My New Homie, the Jihadist
Huran takes Murat under his wing, and it's not long before he makes some progress by convincing him that he shouldn't have any infidel friends because Islam forbids it. Basketball is taboo, too. And he also needs to make sure that his sister doesn't go to the movies with Andi.
After a while, Harun even takes Murat to meet his favorite sheik, whose sermons are filled with hatred. His preaching goes along these lines: "God has ordered the Muslim to neither associate with nor befriend the infidel!" Huran also shows Murat radical Web sites showing videos of attacks on coalition forces in Iraq. "But a lot of Muslims get killed in those attacks, too," Murat ventures to comment. "They are all hypocrites and liars!" comes the response of the Jihadist sheik. And even if a Muslim were among the dead, he would have died a martyr. What more could a man want?
Of course, after 38 pages, there is the inevitable happy ending: Murat transforms himself from a potential public enemy number one back into a cheerful chap. And, joy upon joy, an apprenticeship position appears out of nowhere, just to hammer home the moral of the story.
Realism and Reality
It's hard to say whether school kids are going to laugh themselves silly while reading this stuff or if their slippery attention can be held. There will be 170,000 copies of Andi's first adventure and Hamburg is also planning to use them. The second issue in the Andi series is set to hit schools soon.

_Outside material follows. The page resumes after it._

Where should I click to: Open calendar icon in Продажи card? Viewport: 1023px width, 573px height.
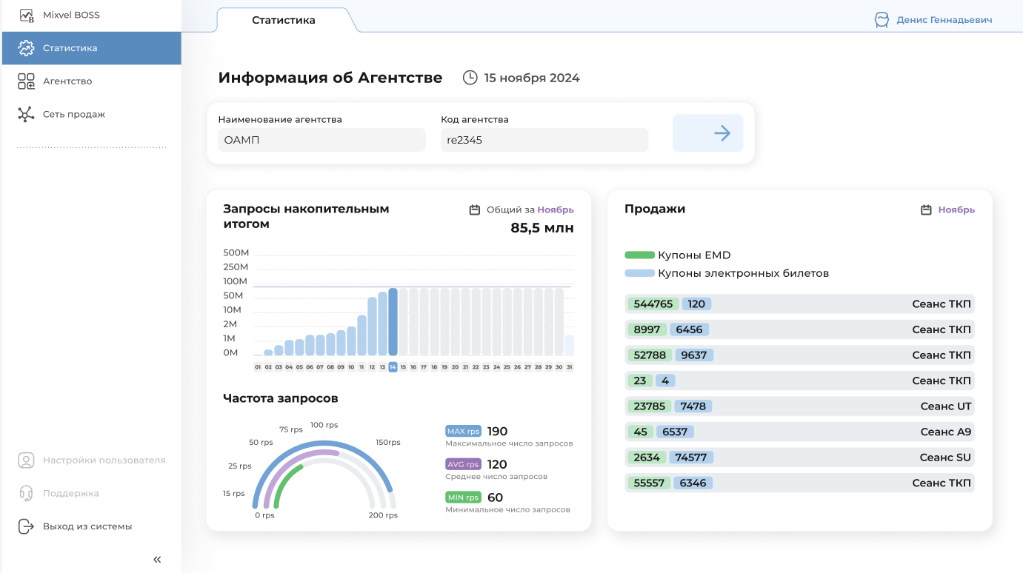coord(926,210)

One thing is for sure: the officials have given it a good shot. The story is a bit too short and sweet but, at the same time, it's half-way believable because you can see that a lot of the details are a fairly faithful reflection of reality.
That said, the character of the headscarfwearing Ayshe is a bit exaggerated and too good to believe: She's friendly, smart, versed in the Koran, pious ... and on top of that she's a rock-solid believer in the tenets of liberal democracy.

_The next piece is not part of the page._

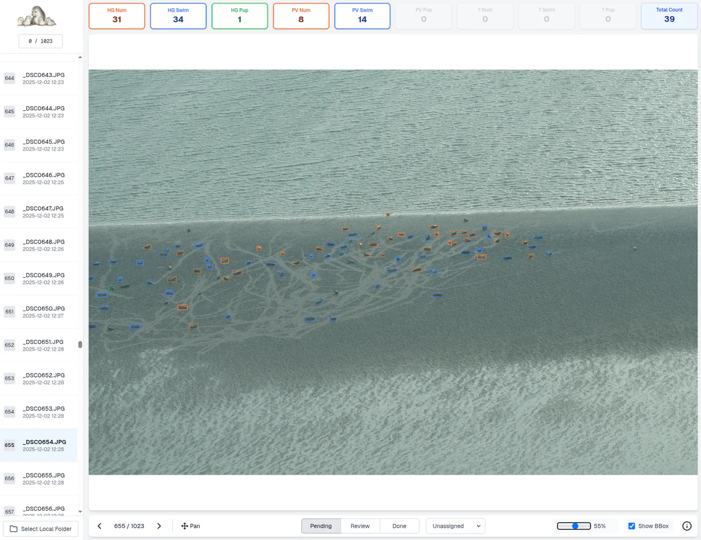The image size is (701, 540).
Task: Advance to the next image with the right chevron
Action: coord(159,525)
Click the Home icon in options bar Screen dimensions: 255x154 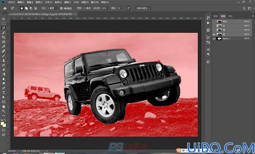pyautogui.click(x=5, y=9)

Every couple of pages there is an explanatory sidebar on themes like "The Separation of Church and State" and "The Image of the West as Enemy." And while the content is fairly sensible, the lanuguage is clunky and awkward.
The same holds true for the afterward entitled "Everything You Ever Wanted to Learn about Islamism," with preachy sentences like: "Any attempt to replace Germany's constitutional order with an order based on religious rule is unconstitutional." You can already hear the spit-balls whizzing through the air in the classrooms.
It would be interesting, though, to see what would happen if this book were handed out in, say, the 10th grade of a high school with a high proportion of students from immigrant families. It would most likely spark a lively debate -- though probably less about jihadism à la Harun than about Muslims living in Germany, their religion and their authority figures. After all, these issues also play a big role in the comic book.